Смертельно уставшая девочка-вампир и ее нездоровой на всю голову квазипапа наводят шороху на ноябрьский Стокгольм 1981 года, в каком алкаши с нелюбовью читают Достоевского, зачморенный герой укрывает энурез с поддержкою поролонового шарика в брюках, а жути в жизнь взрослых персонажей не меньше маниаков нагоняет русская подлодка, севшая на мель в шведских водах. Зябкая, но роскошная книжка.
Дэн Симмонс, «Террор»

Автор культовых умопомрачительных саг и малозаметных хорроров выбился в культурную элиту, предложив читателю новейший вариант конспирологии: Симмонс принялся крушить античные загадки бешеными, но кропотливо обоснованными методами решения. Наиболее удачным оказался 1-ый опыт, в каком создатель дважды врёт ушлого читателя. Сначала — подсунув заместо ожидаемого триллера многословную, нудноватую и чисто реалистическую реконструкцию отчета о арктическом походе кораблей «Эребус» и «Террор», которые погибли посреди 19 века, отправившись на поиски Северо-Западного прохода к Канаде. По версии Симмонса, к обычно губившим экспедиции догматичности планирования, чванливости командования и воровству поставщиков добавился основной несопоставимый с жизнью фактор: живущее во льдах чудовище, которое выныривает из хоть какого сгустка полярной ночи, походя перекусывает жителя нашей планеты совместно с реей и любит выкладывать паззлы из фрагментов человечьих тел. Первые 500 страничек 900-страничного тома посвящены обстоятельному нагнетанию кошмара: экипаж посиживает на промерзших кораблях, разов в неделю сносит в кишашие крысами трюмы очередные мертвецы и с тоской глядит в будущее. А читателю еще печальней. А позже Симмонс врёт читателя еще разов, всунув его совместно с героями в концовку, представить которую было невероятно, и которая захватывает, как в детстве. И стращает соответственно.

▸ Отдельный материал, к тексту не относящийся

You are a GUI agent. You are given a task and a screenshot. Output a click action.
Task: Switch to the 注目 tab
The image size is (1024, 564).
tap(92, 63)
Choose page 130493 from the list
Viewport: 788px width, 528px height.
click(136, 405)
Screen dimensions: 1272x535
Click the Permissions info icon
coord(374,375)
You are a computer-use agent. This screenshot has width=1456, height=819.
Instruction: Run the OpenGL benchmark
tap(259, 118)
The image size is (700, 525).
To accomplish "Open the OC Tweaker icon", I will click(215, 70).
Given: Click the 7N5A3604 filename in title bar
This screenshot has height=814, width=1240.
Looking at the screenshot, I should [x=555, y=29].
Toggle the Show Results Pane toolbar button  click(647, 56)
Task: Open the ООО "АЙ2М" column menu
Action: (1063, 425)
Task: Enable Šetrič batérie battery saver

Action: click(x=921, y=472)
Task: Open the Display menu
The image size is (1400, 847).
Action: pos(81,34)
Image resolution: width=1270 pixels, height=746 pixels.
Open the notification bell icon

Василий Щепетнев, «Черная Земля»

Не столько пугающий, сколько беспокойно озадачивающий цикл сухих, твердых и чрезвычайно цепляющих повестей, в каждой из которых герой, то комсомолец-двадцатипятитысячник, то красноармеец при летучем отряде НКВД, то спецврач, а то бомбила с грузовиком, сталкивается с чертилами и оборотнями, выскакивающими из подвалов и лесов воронежского захолустья. Многое, как положено у Щепетнева, разъясняется происками Советской власти, сносящей церкви и взрывающей энергоблоки, но объективному читателю создатель, как, вновь же, ему положено, дает понять, что большевики лишь сняли крышку с обустроенного не ними дьявольского инкубатора. Пару разов Щепетнев, издавна играющий с другим течением истории, не удержался от того, чтоб грубо воткнуть классический сюжет в настоящую деревенскую жизнь. Чтобы показать, к примеру, как историю гоголевского «Вия» увидел бы левый путешественник, по партийной полосы ночующий в церкви, пока Хому колбасят под вопли «И ты, Брут!» Или как повернулись бы действия в отеле «У погибшего альпиниста», ежели бы туда съехались естествознатцы да спецлаборанты, а заместо инопланетян шалили зомби с верволками. Вынужден доложить, что все одинаково ничего превосходного не вышло. Часть основных героев живой осталась — и то хлеб. Черный таковой.